5 Hiring Tips Reviewed – Which Ones Actually Make Sense?

In this video, Matt reacts to a list of “5 Things You Need to Know Before Hiring Employees” — and let’s just say, not all of them hold up. The first tip? Absolutely essential. The second? Head-scratcher. The rest? Mostly vague statements. Matt breaks down what actually matters when hiring your first (or 100th) employee and where this advice completely misses the mark.

There are tons of people out on social media giving business advice. Some of it is good advice, but most of it isn’t good. In this series watch CapForge’s owner react to different advice videos. He’s an expert in all things business and has 20+ years of experience under his belt. Some of the things he reacts to might even surprise you!

Video Transcript: 

Business Advice Video:

5 things you need to know before hiring employees. The first thing is you need to, before you ever hire anyone, you need to clearly define the role that you’re hiring for and clearly define what success looks like in that role.
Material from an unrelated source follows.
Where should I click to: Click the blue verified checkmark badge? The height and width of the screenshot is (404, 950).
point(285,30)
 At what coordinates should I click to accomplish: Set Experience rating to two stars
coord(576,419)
The second thing is never hire the first person that you interview. Never do it. The third thing is that when you do hire that person, your workload is not going to decrease. In fact, it’s going to increase. The fourth thing is hiring is expensive. It can cost thousands of dollars just to get a new hire. And #5 is a belief that I think a lot of business owners have. That is, your business is not immediately just going to grow and you’re not immediately just going to have a ton of free time because you make your first hire. It’s to allow you to focus on things that are going to grow the business and move it forward so that you can spend your time and attention on higher ROI activities. 

Matt’s Review:

Okay, this is the kind of advice where it starts out sounding good and then there’s some real head-scratchers thrown in there. I absolutely think that in order to be successful for any hire, whether it’s your first employee or your hundredth employee, you need to have the role clearly defined. Why are you hiring this person? What do you expect them to do? And what do you expect the output to be that’s going to make it look like they did a good job? If that’s not clearly laid out if you don’t clearly explain it to them and then give them the tools and the training to be successful and set clear expectations and regularly follow up and monitor, then any failure or shortcomings they have, it’s really on you as the employer, not the employee. And definitely write it down. I think those are all important things, those are all must-haves for being a good employer and being able to hire well. But then, number two was don’t hire the first person you interview. Well, why not?What if they’re amazing? What if they happen to have all the qualities you’re looking for and check all the boxes?Just because they’re first, don’t hire them. I think what he means is don’t just jump into it, don’t just take whoever shows up first and give them the job and assume it’s gonna work out. But ideally, the first person you interview is not the first resume you looked at. Ideally, you’re looking at at least 10 to 20 resumes for each one interview you do, and then generally speaking, At least two or three people should be interviewed for the job, but it might be that the first interview that you have really is the best fit and that’s the right person to hire. So some of this advice just doesn’t make sense. Yes, everybody you hire is going to take work to train and get up to speed, so it’s not going to immediately decrease your workload. It is going to cost money, which is why you want to be careful about who you hire so you don’ts spend a lot of time and money bringing on somebody who’s not gonna be a good long-term fit. The first one made a lot of sense, the second one made no sense, and the next three just sounded like statements rather than things you must do or things that you must be careful about or things that you should do to hire the right person. So, this was sort of mixed-bag advice. Point one, though, super important.